Opiates are commonly used analgesics that often cause clinical respiratory depression. However, their underlying mechanisms remain unclear. Endomorphin-2 (EM2) is a novel, endogenous tetrapeptide opioid with very high affinity and selectivity for the mu-opioid receptor (MOR). The pre-Botzinger complex (pre-BotC) is considered the center of respiratory rhythm generation, and the synaptic connections in this region are essential for respiratory rhythm. The present study identified EM2-like immunoreactive (LI) axonal terminals in the pre-BotC of adult rats.
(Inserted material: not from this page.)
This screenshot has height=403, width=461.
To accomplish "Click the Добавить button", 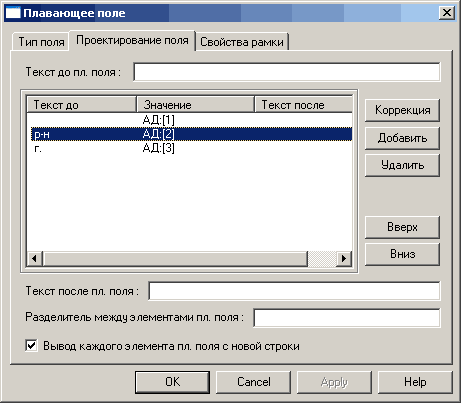I will [402, 138].
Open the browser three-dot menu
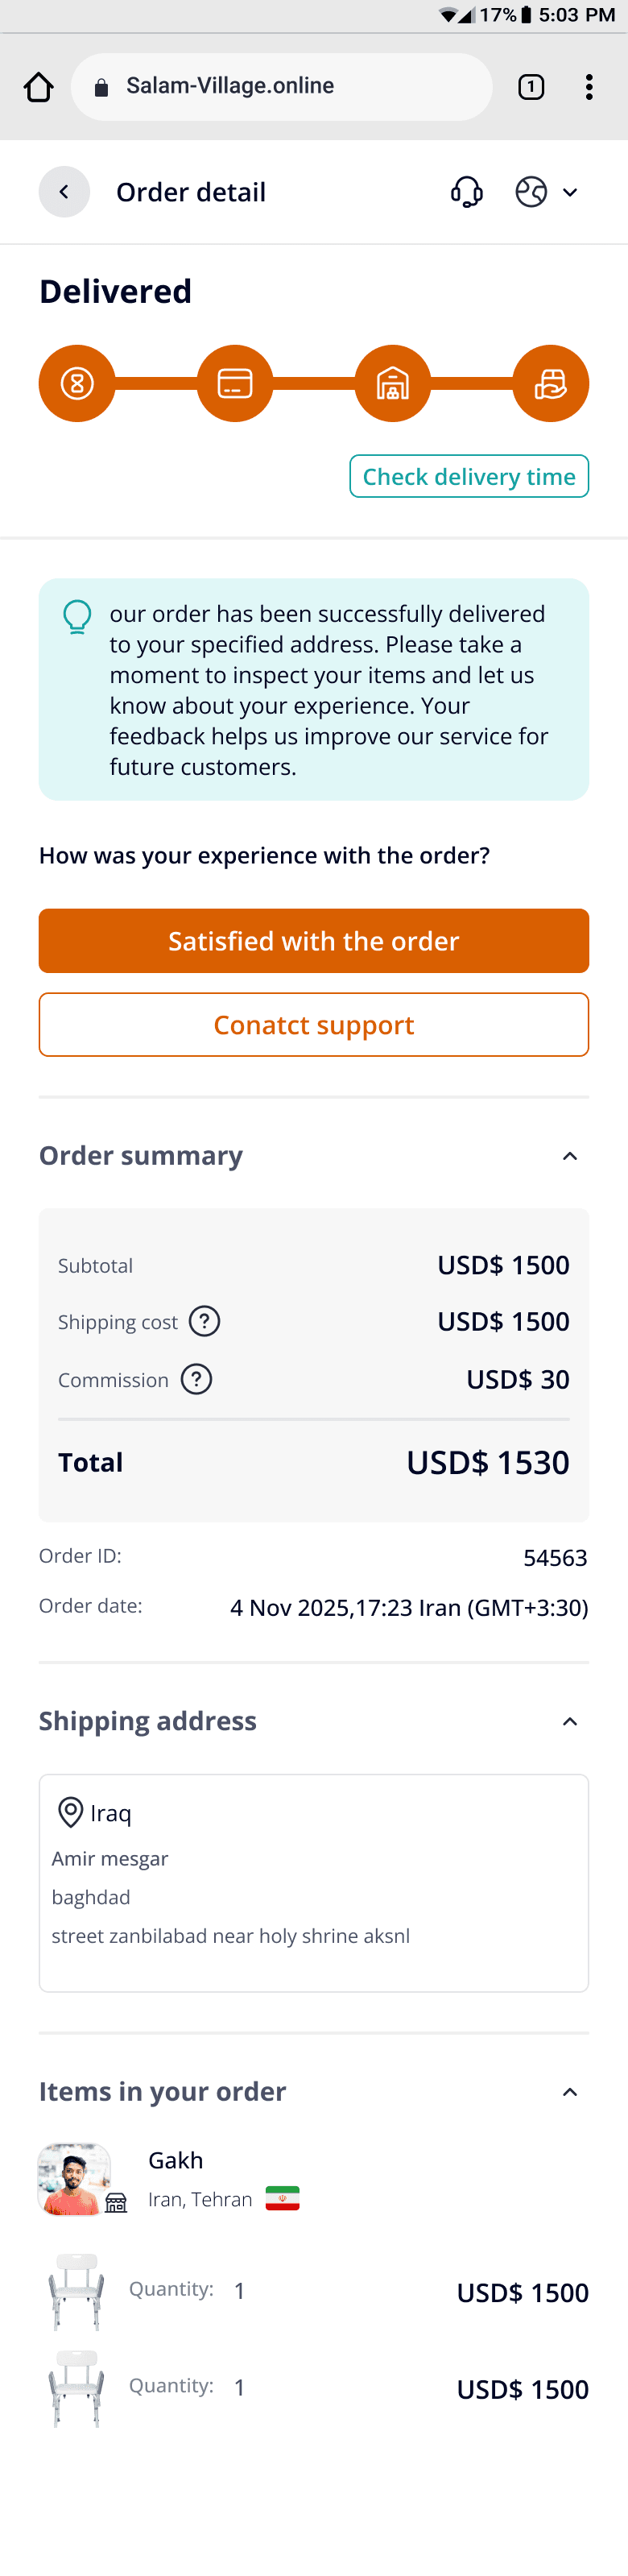The image size is (628, 2576). 589,87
Some EM2-LI axonal terminals made principally symmetric synapses with neurokinin 1 receptor (NK1R)-LI or MOR-LI neuronal dendritic processes in the pre-BotC. Unilateral microinjection of EM2 into the pre-BotC decreased breathing frequency and amplitude. A prior microinjection of the selective MOR antagonist beta-funaltrexamine (beta-FNA) into the pre-BotC prevented the effects of EM2. The present results suggest that EM2-LI axonal terminals modulate NK1R-expressing neurons in the pre-BotC and that EM2 plays a role in respiratory depression through MORs in the pre-BotC.